▼

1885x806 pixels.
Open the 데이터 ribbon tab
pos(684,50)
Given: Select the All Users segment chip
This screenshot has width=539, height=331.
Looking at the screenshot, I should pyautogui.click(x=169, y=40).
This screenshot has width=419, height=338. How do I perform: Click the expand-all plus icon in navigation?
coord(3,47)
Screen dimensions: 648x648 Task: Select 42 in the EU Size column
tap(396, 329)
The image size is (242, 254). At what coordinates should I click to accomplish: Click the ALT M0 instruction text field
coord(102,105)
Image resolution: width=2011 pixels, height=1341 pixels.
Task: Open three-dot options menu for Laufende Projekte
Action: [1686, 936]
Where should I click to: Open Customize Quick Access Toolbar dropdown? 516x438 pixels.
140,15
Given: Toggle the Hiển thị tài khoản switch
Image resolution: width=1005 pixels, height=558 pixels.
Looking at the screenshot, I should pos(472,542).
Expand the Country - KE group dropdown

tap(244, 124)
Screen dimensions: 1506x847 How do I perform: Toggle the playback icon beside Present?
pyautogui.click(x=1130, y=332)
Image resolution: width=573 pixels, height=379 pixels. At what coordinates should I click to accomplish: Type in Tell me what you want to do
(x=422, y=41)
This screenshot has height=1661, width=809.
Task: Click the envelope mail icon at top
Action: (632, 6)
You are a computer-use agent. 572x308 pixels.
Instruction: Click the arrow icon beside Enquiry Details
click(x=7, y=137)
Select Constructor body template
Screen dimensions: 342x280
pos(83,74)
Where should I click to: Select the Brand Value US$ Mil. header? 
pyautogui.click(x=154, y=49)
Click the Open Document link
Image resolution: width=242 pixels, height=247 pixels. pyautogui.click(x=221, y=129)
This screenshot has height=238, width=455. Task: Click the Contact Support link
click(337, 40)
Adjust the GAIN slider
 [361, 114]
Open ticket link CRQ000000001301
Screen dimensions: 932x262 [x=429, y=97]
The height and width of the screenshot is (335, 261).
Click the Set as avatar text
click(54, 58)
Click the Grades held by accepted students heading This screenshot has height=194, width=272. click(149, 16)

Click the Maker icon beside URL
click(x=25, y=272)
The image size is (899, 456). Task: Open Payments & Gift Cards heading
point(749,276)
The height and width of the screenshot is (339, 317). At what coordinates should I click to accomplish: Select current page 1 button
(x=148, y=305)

▲

> [Aim]: Rewrite every line of the listing above as a numbered list, skipping any blank lines.

> [Full output]:
1. 1885x806 pixels.
2. Open the 데이터 ribbon tab
3. pos(684,50)
4. Given: Select the All Users segment chip
5. This screenshot has width=539, height=331.
6. Looking at the screenshot, I should pyautogui.click(x=169, y=40).
7. This screenshot has width=419, height=338. How do I perform: Click the expand-all plus icon in navigation?
8. coord(3,47)
9. Screen dimensions: 648x648 Task: Select 42 in the EU Size column
10. tap(396, 329)
11. The image size is (242, 254). At what coordinates should I click to accomplish: Click the ALT M0 instruction text field
12. coord(102,105)
13. Image resolution: width=2011 pixels, height=1341 pixels.
14. Task: Open three-dot options menu for Laufende Projekte
15. Action: [1686, 936]
16. Where should I click to: Open Customize Quick Access Toolbar dropdown? 516x438 pixels.
17. 140,15
18. Given: Toggle the Hiển thị tài khoản switch
19. Image resolution: width=1005 pixels, height=558 pixels.
20. Looking at the screenshot, I should pos(472,542).
21. Expand the Country - KE group dropdown
22. tap(244, 124)
23. Screen dimensions: 1506x847 How do I perform: Toggle the playback icon beside Present?
24. pyautogui.click(x=1130, y=332)
25. Image resolution: width=573 pixels, height=379 pixels. At what coordinates should I click to accomplish: Type in Tell me what you want to do
26. (x=422, y=41)
27. This screenshot has height=1661, width=809.
28. Task: Click the envelope mail icon at top
29. Action: (632, 6)
30. You are a computer-use agent. 572x308 pixels.
31. Instruction: Click the arrow icon beside Enquiry Details
32. click(x=7, y=137)
33. Select Constructor body template
34. Screen dimensions: 342x280
35. pos(83,74)
36. Where should I click to: Select the Brand Value US$ Mil. header? 
37. pyautogui.click(x=154, y=49)
38. Click the Open Document link
39. Image resolution: width=242 pixels, height=247 pixels. pyautogui.click(x=221, y=129)
40. This screenshot has height=238, width=455. Task: Click the Contact Support link
41. click(337, 40)
42. Adjust the GAIN slider
43.  [361, 114]
44. Open ticket link CRQ000000001301
45. Screen dimensions: 932x262 [x=429, y=97]
46. The height and width of the screenshot is (335, 261).
47. Click the Set as avatar text
48. click(54, 58)
49. Click the Grades held by accepted students heading This screenshot has height=194, width=272. click(149, 16)
50. Click the Maker icon beside URL
51. click(x=25, y=272)
52. The image size is (899, 456). Task: Open Payments & Gift Cards heading
53. point(749,276)
54. The height and width of the screenshot is (339, 317). At what coordinates should I click to accomplish: Select current page 1 button
55. (x=148, y=305)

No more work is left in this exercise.